Quelque 275 accusés, dont 66 en détention provisoire, étaient jugés depuis octobre 2008 dans le cadre de l'affaire Ergenekon, premier d'une longue série de procès controversés visant à déjouer des complots supposés contre le gouvernement islamo-conservateur.

Échauffourées

Un imposant dispositif de sécurité était déployé lundi autour du tribunal, avec des centaines de policiers et de gendarmes anti-émeutes soutenus par des blindés et des canons à eau.

Des échauffourées ont néanmoins eu lieu à la mi-journée entre des manifestants et la police près de Silivri, sur une autoroute reliant Istanbul à Tekirdag. La police a répondu aux jets de pierre par des jets d'eau et des gaz lacrymogènes, a constaté un photographe de l'AFP, qui a estimé à environ 10.000 le nombre de manifestants.

Le réseau Ergenekon est accusé d'avoir tenté de favoriser un coup d'État militaire contre M. Erdogan, un ancien islamiste au pouvoir depuis 2002, en semant le chaos dans le pays par des attentats et des opérations de propagande.

La lecture du verdict par le président du tribunal, Hasan Hüseyin Özese, et ses adjoints, a été accueilli par un tollé de l'assistance, pourtant réduite sur décision de la cour aux prévenus, à leurs avocats, aux journalistes et aux parlementaires.

«Maudite soit la dictature de l'AKP», ont scandé avocats et députés, conspuant le Parti de la justice et du développement (AKP) au pouvoir, dénoncé par l'opposition laïque comme le commanditaire de ce procès, pour faire taire les critiques contre M. Erdogan.

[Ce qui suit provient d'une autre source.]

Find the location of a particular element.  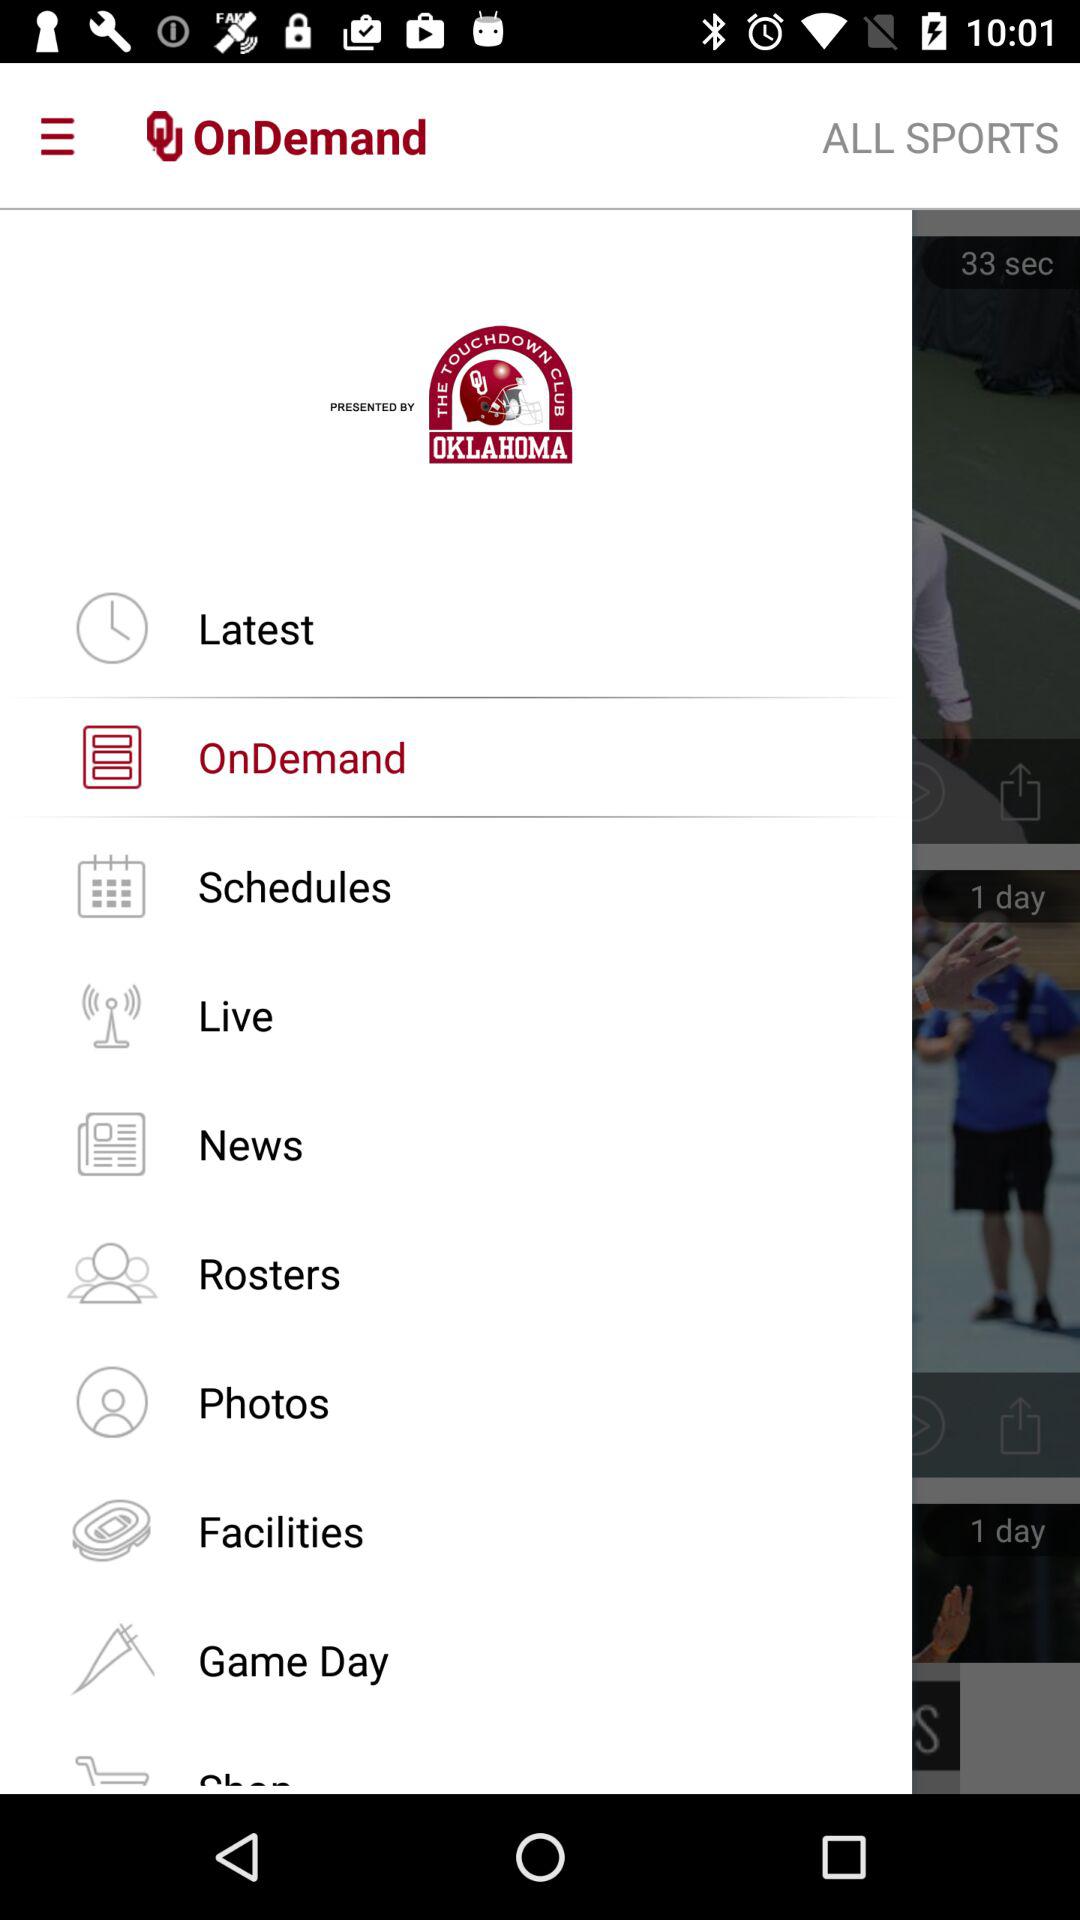

click on icon which is beside the latest is located at coordinates (111, 627).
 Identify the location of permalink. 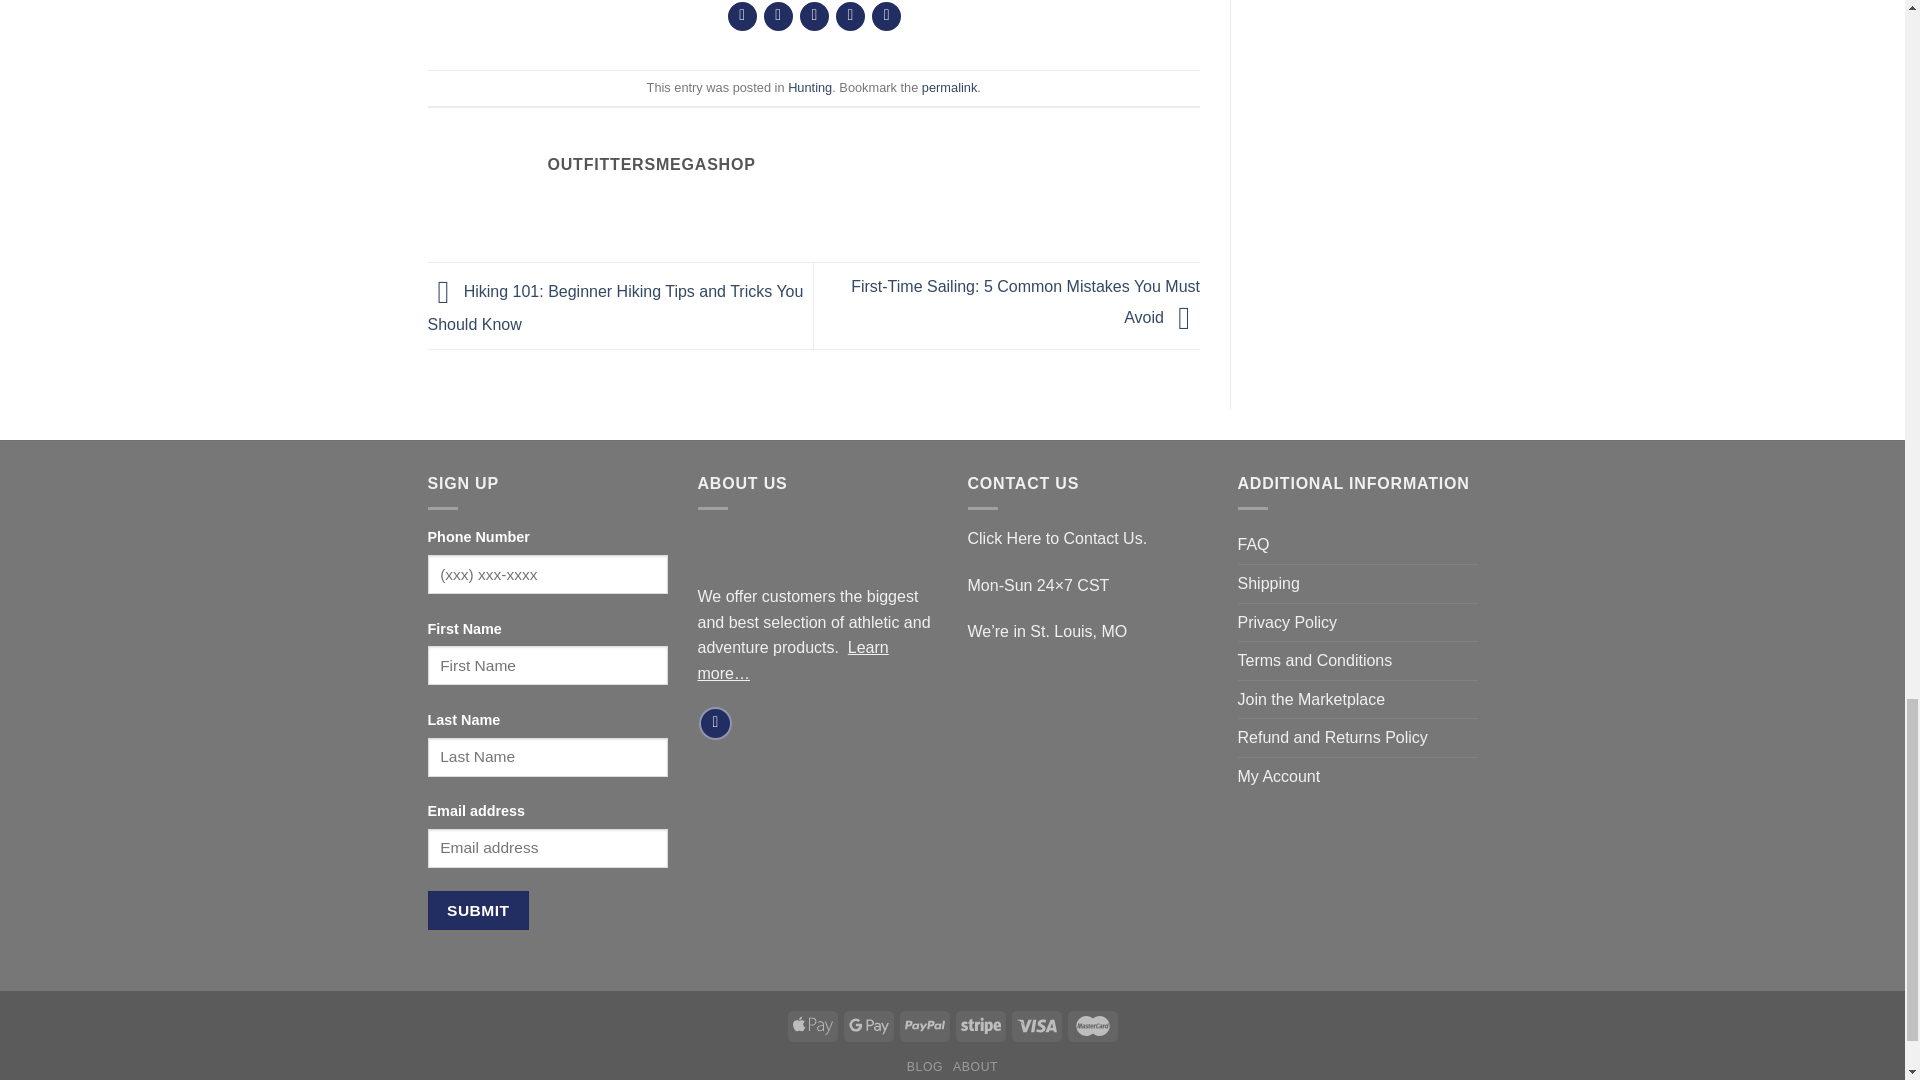
(949, 87).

Peu avant l'entrée dans le tribunal de la cour, M. Balbay a harangué l'auditoire, dénonçant «un procès entièrement politique», et promettant «un automne chaud» de contestation politique dans les villes de Turquie, après trois semaines de manifestations antigouvernementales sans précédent en juin.

Le réseau Ergenekon a été mis au jour en juin 2007 lors d'une opération anti-terroriste dans un bidonville d'Istanbul. Des armes et des explosifs ont été découverts, première étape d'une longue enquête qui a conduit à la rédaction de 23 actes d'accusation successifs --plusieurs milliers de pages-- finalement réunis dans un même procès.

Plusieurs autres procès contre des groupes de conspirateurs supposés ont par ailleurs été ouverts après Ergenekon.

Premier procès à atteindre un verdict, Balyoz (masse de forgeron) avait déjà surpris par la sévérité des peines prononcées.

L'armée, qui pendant des décennies s'est voulue la gardienne des valeurs laïques de la République turque, a renversé trois gouvernements élus depuis 1960 et forcé un gouvernement pro-islamiste à la démission en 1997.

Pour certains, le procès Ergenekon et ses avatars s'inscrivent dans les efforts du gouvernement pour limiter les intrusions de l'armée dans la vie publique.

Mais pour les défenseurs de la laïcité et des militants des droits de l'Homme, ces procès sont surtout un montage visant à écarter du champ politique les opposants.

Ces critiques remettent notamment en cause la validité des preuves apportées et le recours à des témoignages anonymes.